● Source text:
┌────────

When Atari co-founder Nolan Bushnell set Allan Alcorn a training exercise in 1972, little did he know it would lead to one of the world’s first arcade video games. Pong is an ultra-simple two-dimensional table tennis-themed game that took the world by storm and led to the creation of the Magnavox Odyssey, the world’s first home video game console.
Fastforward to today, and the video game industry is booming. Gamers spent more than $90 billion on games alone in 2020, and the entire industry generated $162.32 billion in 2020, despite the ongoing global pandemic.
The Esports industry shows no signs of waning and should be worth more than $1 billion by the end of 2021. Esports is that popular that even the best online sports betting sites have got in on the action and create betting markets for the biggest competitions.
Neither Bushnell nor Alcorn could have envisaged a world where people can make a living from playing video games, but that is the reality. Tens of thousands of gamers stream themselves playing games on YouTube and Twitch. Thousands more are considered professional gamers who earn salaries from their Esports teams and have the chance to play for vast sums of money in tournaments held in lavish stadiums around the world.
Making a Living From Gaming
So, how much money can you make from gaming? We know it is a question you want answering! Like in all walks of life, it depends.
Most pro gamers earn between $1,000 and $5,000 per month, according to a study by Esportsearnings.com, or $12,000 to $60,000 per year. This is their basic salary for representing their Esports team online and in tournaments.
The highest-paid Esports stars pull in up to $15,000 every month, or $180,000 per year. Add to this prize money from major tournaments and income from other activities such as sponsorships, and the creme de la creme of the gaming world are pulling in several times the average American’s salary of $51,168 per year.

└────────

● Assignment 1:
In the article on making money from video games, how much did the entire video game industry generate in 2020?
● Assignment 2:
Set down the stretch of the article on making money from video games from "The Esports industry" through "around the world.", word for word.
● Assignment 3:
Write the next part of the article on making money from video games, picking up after its final sentence.
None of the items included here are needed.

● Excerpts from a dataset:
┌────────

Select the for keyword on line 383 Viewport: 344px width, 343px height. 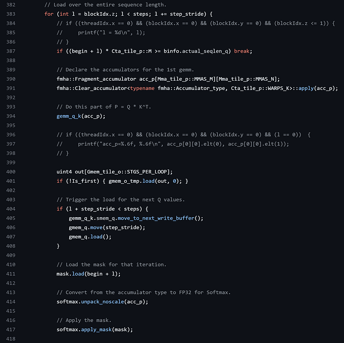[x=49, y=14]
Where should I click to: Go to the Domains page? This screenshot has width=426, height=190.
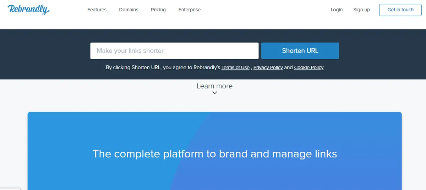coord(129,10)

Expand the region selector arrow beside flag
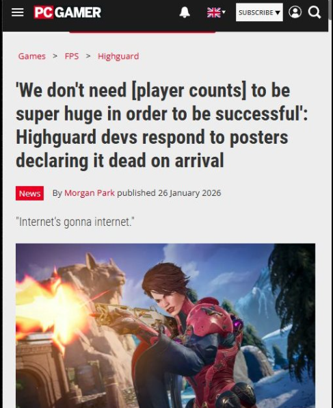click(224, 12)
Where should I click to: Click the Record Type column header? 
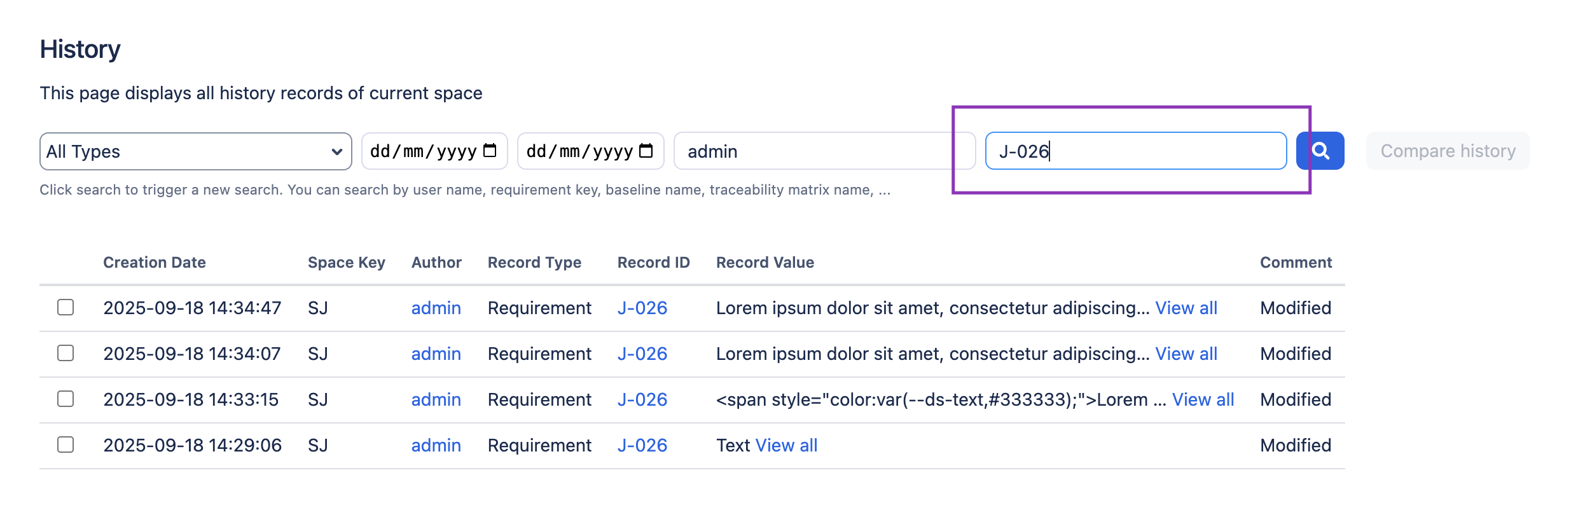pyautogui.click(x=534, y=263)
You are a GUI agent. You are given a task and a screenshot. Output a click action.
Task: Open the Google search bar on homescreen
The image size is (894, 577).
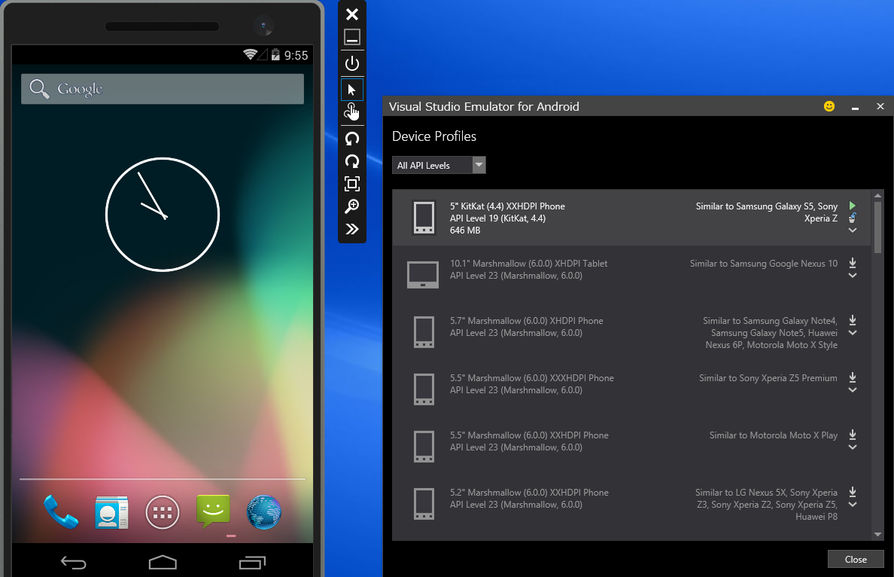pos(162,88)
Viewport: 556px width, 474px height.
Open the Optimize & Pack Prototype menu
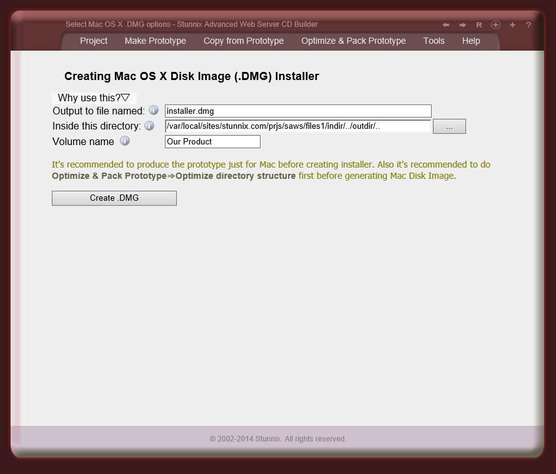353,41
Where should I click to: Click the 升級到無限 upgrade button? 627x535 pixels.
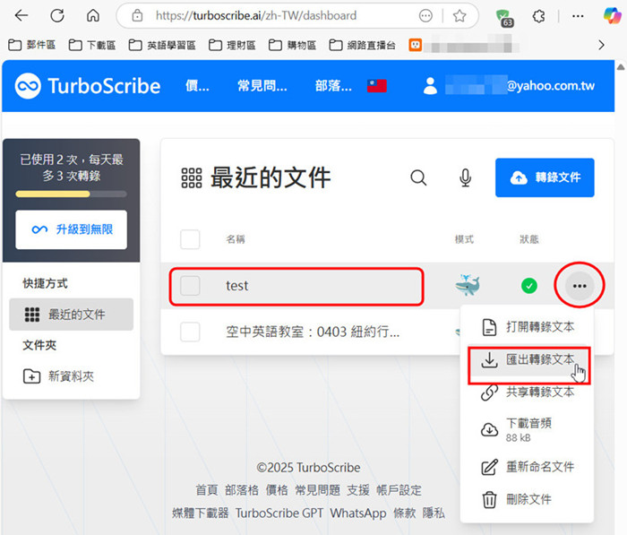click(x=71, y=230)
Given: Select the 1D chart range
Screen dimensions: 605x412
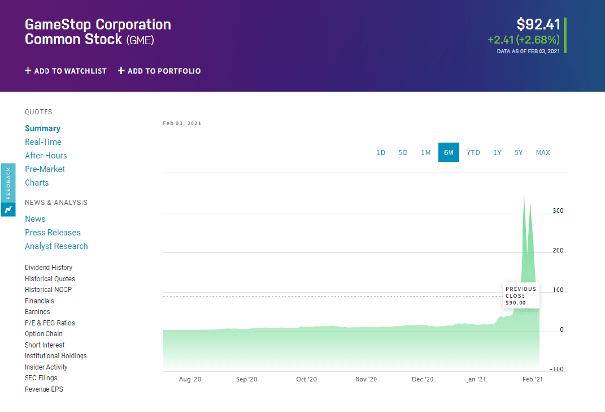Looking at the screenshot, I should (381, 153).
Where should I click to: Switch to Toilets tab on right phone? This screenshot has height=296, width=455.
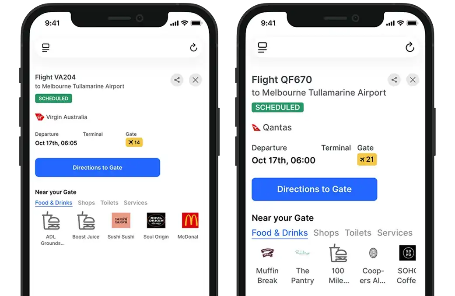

└────────

● Expected output 1:
$162.32 billion

● Expected output 2:
The Esports industry shows no signs of waning and should be worth more than $1 billion by the end of 2021. Esports is that popular that even the best online sports betting sites have got in on the action and create betting markets for the biggest competitions.
Neither Bushnell nor Alcorn could have envisaged a world where people can make a living from playing video games, but that is the reality. Tens of thousands of gamers stream themselves playing games on YouTube and Twitch. Thousands more are considered professional gamers who earn salaries from their Esports teams and have the chance to play for vast sums of money in tournaments held in lavish stadiums around the world.

● Expected output 3:
Prize money for tournaments varies wildly depending on the game played. The Free Fire World Series 2021 in Singapore took place in late May 2021 and boasted a $2,010,000 prize pool, the largest of the year.
Team Phoenix Force won the tournament, and its six members shared the $500,000 top prize, meaning each took home $83,333.33. There is a real chance all six secured a hefty bonus on top of their winnings because Phoenix Force was discussed at length in Esports circles.
The Biggest Esports Prize Pool of All Time
Although a $2 million prize pool is large, it is nothing compared to the $34,330,069 awarded at The International 2019: Dota 2 Championships. Team OG finished in first place, and its five members shared an incredible $15,620,181! That mammoth-sized prize helped push Danish star Johan “N0tail” Sundstein to the top of the Esports all-time money list. Sundstein has earned $6,978,817.80 from 128 recorded tournaments!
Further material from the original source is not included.